§ Aim
Format these entries as a numbered list, leaving out blank lines.

↓

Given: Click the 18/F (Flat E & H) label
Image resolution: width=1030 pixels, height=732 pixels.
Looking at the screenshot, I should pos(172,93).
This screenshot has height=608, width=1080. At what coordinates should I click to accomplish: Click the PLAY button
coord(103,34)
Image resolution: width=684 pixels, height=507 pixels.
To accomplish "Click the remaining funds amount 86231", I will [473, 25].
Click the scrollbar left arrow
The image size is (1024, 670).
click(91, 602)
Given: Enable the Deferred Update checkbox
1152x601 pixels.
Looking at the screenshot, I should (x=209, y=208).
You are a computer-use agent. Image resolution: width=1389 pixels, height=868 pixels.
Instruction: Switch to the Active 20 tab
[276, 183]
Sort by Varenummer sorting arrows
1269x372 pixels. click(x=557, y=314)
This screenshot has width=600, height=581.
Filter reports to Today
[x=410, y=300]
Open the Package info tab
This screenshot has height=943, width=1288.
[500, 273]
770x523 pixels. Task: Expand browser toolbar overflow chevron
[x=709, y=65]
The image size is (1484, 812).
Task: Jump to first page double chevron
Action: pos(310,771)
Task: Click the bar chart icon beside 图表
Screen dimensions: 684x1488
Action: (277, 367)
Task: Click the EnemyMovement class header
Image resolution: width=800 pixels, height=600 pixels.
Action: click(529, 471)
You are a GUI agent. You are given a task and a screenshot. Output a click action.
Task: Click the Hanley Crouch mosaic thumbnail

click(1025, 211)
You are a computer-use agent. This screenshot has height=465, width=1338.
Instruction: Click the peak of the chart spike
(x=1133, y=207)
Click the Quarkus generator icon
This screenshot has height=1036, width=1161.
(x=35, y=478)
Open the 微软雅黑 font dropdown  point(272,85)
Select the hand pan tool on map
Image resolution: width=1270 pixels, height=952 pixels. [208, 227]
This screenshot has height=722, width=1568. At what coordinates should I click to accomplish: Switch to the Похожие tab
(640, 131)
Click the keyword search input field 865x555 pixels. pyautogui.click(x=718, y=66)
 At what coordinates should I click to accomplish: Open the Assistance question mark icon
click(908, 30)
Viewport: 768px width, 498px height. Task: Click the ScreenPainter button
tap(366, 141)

↑

§ Written reply
1. Given: Click the 18/F (Flat E & H) label
2. Image resolution: width=1030 pixels, height=732 pixels.
3. Looking at the screenshot, I should pos(172,93).
4. This screenshot has height=608, width=1080. At what coordinates should I click to accomplish: Click the PLAY button
5. coord(103,34)
6. Image resolution: width=684 pixels, height=507 pixels.
7. To accomplish "Click the remaining funds amount 86231", I will [473, 25].
8. Click the scrollbar left arrow
9. The image size is (1024, 670).
10. click(91, 602)
11. Given: Enable the Deferred Update checkbox
12. 1152x601 pixels.
13. Looking at the screenshot, I should (x=209, y=208).
14. You are a computer-use agent. Image resolution: width=1389 pixels, height=868 pixels.
15. Instruction: Switch to the Active 20 tab
16. [276, 183]
17. Sort by Varenummer sorting arrows
18. 1269x372 pixels. click(x=557, y=314)
19. This screenshot has width=600, height=581.
20. Filter reports to Today
21. [x=410, y=300]
22. Open the Package info tab
23. This screenshot has height=943, width=1288.
24. [500, 273]
25. 770x523 pixels. Task: Expand browser toolbar overflow chevron
26. [x=709, y=65]
27. The image size is (1484, 812).
28. Task: Jump to first page double chevron
29. Action: pos(310,771)
30. Task: Click the bar chart icon beside 图表
31. Screen dimensions: 684x1488
32. Action: (277, 367)
33. Task: Click the EnemyMovement class header
34. Image resolution: width=800 pixels, height=600 pixels.
35. Action: click(529, 471)
36. You are a GUI agent. You are given a task and a screenshot. Output a click action.
37. Task: Click the Hanley Crouch mosaic thumbnail
38. click(1025, 211)
39. You are a computer-use agent. This screenshot has height=465, width=1338.
40. Instruction: Click the peak of the chart spike
41. (x=1133, y=207)
42. Click the Quarkus generator icon
43. This screenshot has height=1036, width=1161.
44. (x=35, y=478)
45. Open the 微软雅黑 font dropdown  point(272,85)
46. Select the hand pan tool on map
47. Image resolution: width=1270 pixels, height=952 pixels. [208, 227]
48. This screenshot has height=722, width=1568. At what coordinates should I click to accomplish: Switch to the Похожие tab
49. (640, 131)
50. Click the keyword search input field 865x555 pixels. pyautogui.click(x=718, y=66)
51.  At what coordinates should I click to accomplish: Open the Assistance question mark icon
52. click(908, 30)
53. Viewport: 768px width, 498px height. Task: Click the ScreenPainter button
54. tap(366, 141)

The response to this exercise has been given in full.